Two-factor authentication (often shortened to 2FA) provides a way of ‘double-checking’ that you’re really the person you’re claiming to be when you log into your online accounts, such as banking, email or social media.

When you log into an online account with a username and password, you’re using what’s called single-factor authentication. You only need one thing to verify that you are who you say you are.

With 2FA, you need to provide two things – your password and something else such as a code sent to your mobile device or your fingerprint – before you can access your account.

Two-factor authentication adds an additional layer of security to the authentication process by making it harder for attackers to gain access to a person’s devices or online accounts, because knowing the victim’s password alone is not enough to pass the authentication check.

While it does require one extra step to a log-in process, it provides a much stronger defence for your account. If your password is hacked (accessed by someone else without your permission) and you have 2FA activated on your account—the hacker cannot gain access. They need both levels of authentication.

How to set up 2FA?

Some online services will automatically prompt you for a second factor when you log in. However many don’t, so you will need to activate it yourself. You’ll find the option to switch on 2FA in the security or privacy settings of your online accounts (it may also be called ‘two-step verification’).
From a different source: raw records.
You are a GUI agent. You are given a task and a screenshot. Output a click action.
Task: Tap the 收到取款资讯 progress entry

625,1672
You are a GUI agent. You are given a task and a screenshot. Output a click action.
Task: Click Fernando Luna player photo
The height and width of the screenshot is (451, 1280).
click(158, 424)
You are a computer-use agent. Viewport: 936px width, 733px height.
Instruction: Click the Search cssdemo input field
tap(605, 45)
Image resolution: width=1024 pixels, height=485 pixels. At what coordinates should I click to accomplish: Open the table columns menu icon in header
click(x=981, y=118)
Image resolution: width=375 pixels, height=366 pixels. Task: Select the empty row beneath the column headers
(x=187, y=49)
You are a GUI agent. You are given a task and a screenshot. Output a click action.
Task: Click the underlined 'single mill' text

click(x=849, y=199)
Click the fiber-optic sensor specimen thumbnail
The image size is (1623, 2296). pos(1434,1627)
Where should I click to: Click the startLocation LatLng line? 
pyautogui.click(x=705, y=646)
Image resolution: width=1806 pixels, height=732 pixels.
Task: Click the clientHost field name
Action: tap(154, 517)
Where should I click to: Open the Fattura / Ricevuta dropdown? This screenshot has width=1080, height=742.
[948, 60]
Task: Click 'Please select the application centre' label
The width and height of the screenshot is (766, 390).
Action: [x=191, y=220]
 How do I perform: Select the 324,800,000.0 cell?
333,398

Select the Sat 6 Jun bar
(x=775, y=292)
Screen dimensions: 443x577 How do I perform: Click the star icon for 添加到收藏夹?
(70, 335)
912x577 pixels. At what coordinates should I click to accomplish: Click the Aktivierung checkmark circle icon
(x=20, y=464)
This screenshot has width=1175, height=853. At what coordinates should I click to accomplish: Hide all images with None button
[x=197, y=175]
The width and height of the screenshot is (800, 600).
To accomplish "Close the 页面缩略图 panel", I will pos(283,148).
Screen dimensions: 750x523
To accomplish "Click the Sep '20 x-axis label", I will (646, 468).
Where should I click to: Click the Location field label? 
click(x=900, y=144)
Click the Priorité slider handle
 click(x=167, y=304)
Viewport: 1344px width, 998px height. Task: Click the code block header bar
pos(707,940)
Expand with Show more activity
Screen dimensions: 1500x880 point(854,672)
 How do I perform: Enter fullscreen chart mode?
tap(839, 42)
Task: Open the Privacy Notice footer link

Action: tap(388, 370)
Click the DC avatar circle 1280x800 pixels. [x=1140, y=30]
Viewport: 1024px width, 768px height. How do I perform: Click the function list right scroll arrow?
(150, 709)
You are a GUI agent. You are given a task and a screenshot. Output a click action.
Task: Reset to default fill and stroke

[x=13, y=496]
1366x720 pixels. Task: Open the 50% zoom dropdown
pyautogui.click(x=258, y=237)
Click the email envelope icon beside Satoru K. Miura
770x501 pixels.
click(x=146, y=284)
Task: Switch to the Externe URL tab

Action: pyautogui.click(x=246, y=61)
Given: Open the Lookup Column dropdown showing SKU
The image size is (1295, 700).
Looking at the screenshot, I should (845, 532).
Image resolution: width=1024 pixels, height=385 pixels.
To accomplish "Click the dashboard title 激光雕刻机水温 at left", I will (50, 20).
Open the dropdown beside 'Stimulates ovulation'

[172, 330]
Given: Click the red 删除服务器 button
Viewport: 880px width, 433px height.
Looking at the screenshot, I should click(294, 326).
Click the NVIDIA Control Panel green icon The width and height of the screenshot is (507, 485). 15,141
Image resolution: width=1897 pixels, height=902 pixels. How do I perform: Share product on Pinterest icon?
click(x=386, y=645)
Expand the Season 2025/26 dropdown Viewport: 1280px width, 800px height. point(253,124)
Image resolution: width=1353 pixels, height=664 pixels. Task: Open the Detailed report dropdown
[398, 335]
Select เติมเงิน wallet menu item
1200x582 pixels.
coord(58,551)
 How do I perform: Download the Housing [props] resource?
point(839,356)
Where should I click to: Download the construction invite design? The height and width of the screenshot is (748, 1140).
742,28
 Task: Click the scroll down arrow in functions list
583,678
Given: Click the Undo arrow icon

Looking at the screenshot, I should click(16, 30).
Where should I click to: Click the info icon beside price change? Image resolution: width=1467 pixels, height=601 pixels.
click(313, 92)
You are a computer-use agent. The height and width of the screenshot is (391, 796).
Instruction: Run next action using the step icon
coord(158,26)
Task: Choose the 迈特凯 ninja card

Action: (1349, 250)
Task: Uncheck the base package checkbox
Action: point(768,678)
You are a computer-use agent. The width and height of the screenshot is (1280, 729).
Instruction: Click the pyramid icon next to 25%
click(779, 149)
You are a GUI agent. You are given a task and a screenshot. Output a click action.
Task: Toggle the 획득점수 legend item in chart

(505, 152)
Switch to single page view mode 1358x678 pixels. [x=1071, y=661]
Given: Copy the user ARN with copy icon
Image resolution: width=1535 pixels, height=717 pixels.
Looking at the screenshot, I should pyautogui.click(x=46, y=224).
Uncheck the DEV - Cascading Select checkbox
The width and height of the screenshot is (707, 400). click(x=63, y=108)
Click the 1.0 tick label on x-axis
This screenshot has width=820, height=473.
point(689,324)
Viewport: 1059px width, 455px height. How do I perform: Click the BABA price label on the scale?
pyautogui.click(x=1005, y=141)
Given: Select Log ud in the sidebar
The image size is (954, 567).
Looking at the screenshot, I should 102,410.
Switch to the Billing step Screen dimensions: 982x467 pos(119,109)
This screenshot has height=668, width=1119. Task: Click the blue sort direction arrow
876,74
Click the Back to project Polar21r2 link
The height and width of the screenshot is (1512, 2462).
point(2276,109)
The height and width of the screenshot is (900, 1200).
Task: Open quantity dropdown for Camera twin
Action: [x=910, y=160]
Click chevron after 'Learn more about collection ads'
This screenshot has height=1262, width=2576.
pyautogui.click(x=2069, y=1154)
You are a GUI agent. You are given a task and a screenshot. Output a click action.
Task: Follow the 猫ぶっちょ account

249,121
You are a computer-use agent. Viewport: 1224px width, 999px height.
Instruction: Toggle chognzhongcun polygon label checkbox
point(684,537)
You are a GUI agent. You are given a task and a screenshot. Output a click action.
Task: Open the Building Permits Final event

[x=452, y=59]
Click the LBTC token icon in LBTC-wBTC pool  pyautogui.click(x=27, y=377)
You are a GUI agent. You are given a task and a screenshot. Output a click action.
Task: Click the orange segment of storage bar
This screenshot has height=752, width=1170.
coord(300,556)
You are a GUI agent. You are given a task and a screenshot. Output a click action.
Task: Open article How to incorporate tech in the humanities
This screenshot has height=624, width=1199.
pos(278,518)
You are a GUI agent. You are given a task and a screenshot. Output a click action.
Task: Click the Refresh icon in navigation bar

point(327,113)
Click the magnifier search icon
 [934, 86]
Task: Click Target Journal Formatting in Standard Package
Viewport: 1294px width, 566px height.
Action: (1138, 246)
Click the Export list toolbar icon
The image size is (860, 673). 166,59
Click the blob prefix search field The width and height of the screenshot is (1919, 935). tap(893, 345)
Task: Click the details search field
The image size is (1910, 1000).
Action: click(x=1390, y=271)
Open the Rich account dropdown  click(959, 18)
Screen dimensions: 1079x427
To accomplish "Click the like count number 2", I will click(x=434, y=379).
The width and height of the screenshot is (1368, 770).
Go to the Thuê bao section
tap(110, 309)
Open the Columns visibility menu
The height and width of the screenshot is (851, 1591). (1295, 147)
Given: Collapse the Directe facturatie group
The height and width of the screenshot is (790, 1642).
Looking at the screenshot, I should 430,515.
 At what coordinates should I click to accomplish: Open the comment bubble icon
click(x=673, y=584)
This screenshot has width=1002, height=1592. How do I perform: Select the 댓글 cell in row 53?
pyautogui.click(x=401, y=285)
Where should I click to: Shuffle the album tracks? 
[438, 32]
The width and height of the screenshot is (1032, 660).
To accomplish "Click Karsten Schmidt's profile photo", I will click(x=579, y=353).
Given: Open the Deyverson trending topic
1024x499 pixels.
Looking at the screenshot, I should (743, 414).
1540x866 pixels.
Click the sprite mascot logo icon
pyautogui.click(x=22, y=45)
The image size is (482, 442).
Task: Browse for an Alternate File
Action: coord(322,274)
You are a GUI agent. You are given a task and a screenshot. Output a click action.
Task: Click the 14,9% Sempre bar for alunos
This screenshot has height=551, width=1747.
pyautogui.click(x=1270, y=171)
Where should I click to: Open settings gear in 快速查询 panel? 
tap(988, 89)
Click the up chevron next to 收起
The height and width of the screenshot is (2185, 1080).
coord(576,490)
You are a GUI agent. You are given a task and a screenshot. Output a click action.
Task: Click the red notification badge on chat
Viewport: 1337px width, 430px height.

There are several types of 2FA available based on either something you know, something you have or something you are. Examples include:

  • SMS codes sent to your phone
  • security questions set up by you, which only you would know the answers to when prompted
  • a physical device, like a security token that generates temporary access codes
  • software, such as Authenticator app, that sends a notification to your smart phone (or tablet) or provides a temporary access code. Once you’ve installed one, you can use the same app when setting up 2FA on any accounts which offer this option.
  • fingerprint scans
  • voice recognition.

Some accounts, for example GMAIL, also give you a list of backup codes when you switch on 2FA. When asked for a code you can use one of these, but each code will only work once, so you’ll need to create more when you’ve used them all. Backup codes are really useful if you need to log in without a phone to hand. You will need to store the codes somewhere safe.

It is recommended:

  • wherever possible, activate two-factor authentication (2FA)
  • use strong passwords / passphrases and keep them safe
  • do not use the same passwords across multiple sites
  • use a password manager to keep stock of all your passwords and log-in details.